## [Problem description]
Report the count of lines in the records below that hold the word "agent", omitting everything but the number.

## [Provided entries]
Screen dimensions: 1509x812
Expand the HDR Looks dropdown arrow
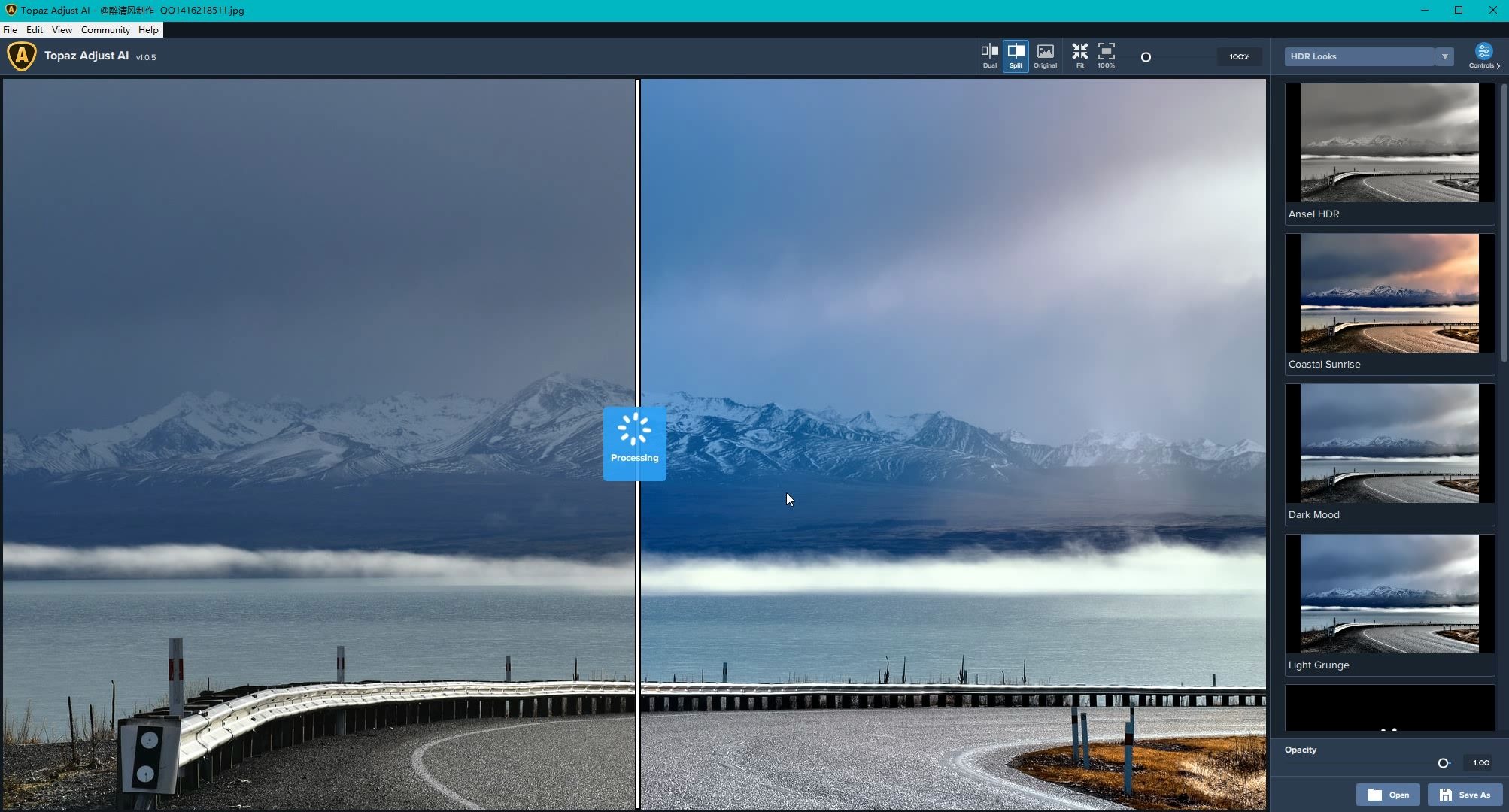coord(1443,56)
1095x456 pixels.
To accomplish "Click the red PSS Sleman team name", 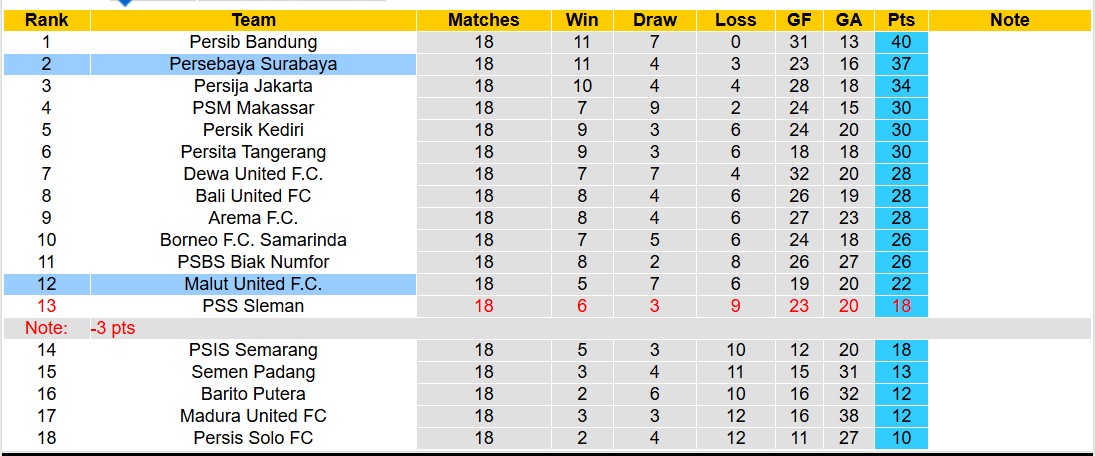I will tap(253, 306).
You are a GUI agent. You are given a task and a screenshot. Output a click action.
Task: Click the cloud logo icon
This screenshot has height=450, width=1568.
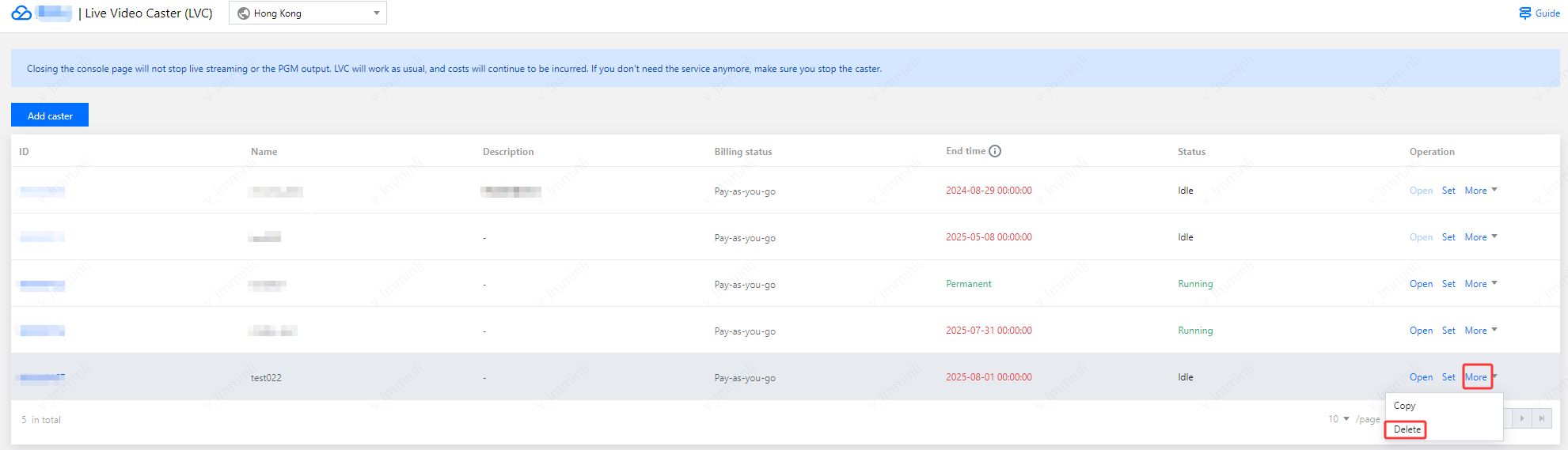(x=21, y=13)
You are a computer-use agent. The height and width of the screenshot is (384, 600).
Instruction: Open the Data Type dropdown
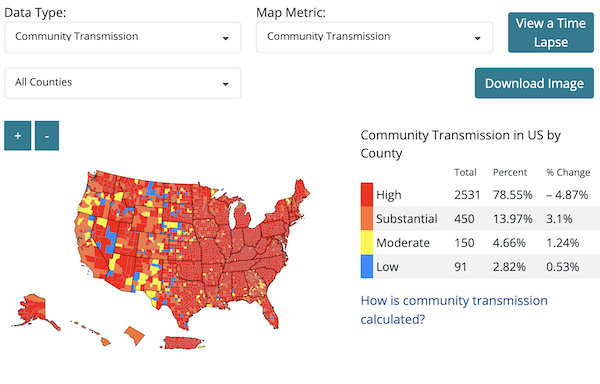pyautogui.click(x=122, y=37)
--
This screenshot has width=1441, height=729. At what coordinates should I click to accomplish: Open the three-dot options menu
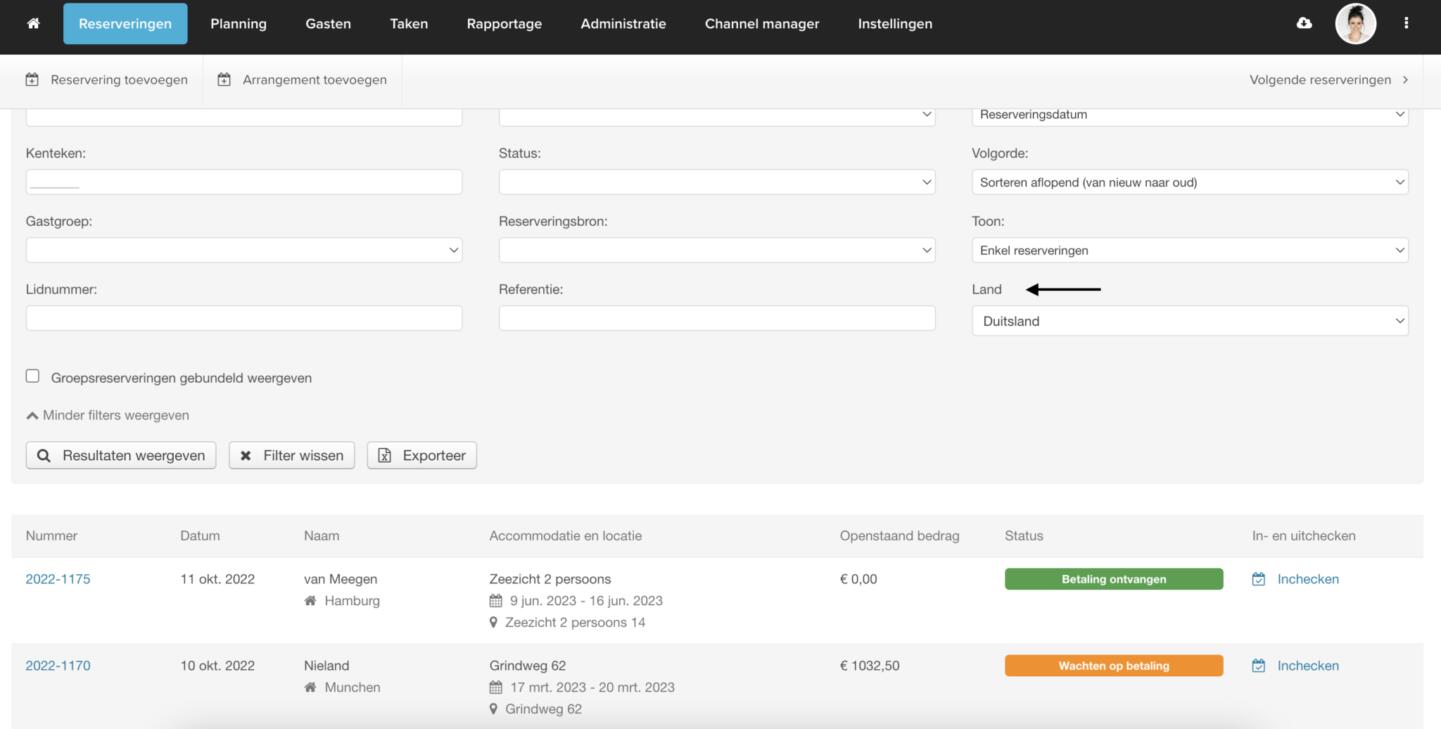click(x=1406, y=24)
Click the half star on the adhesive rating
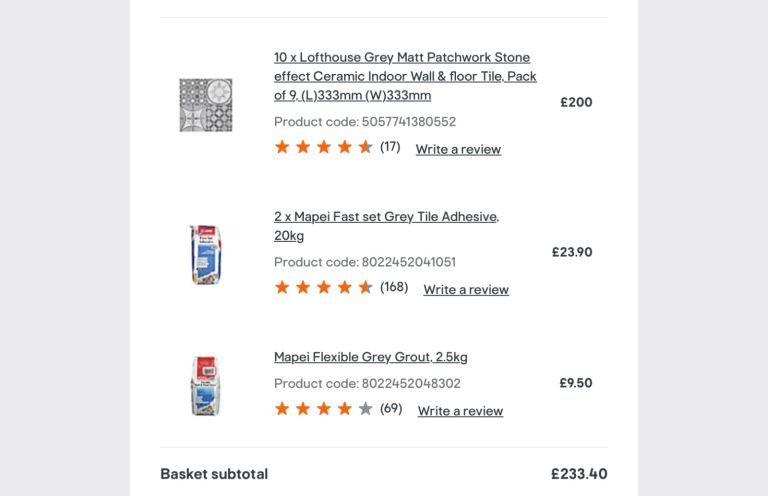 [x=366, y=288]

## [Answer section]
2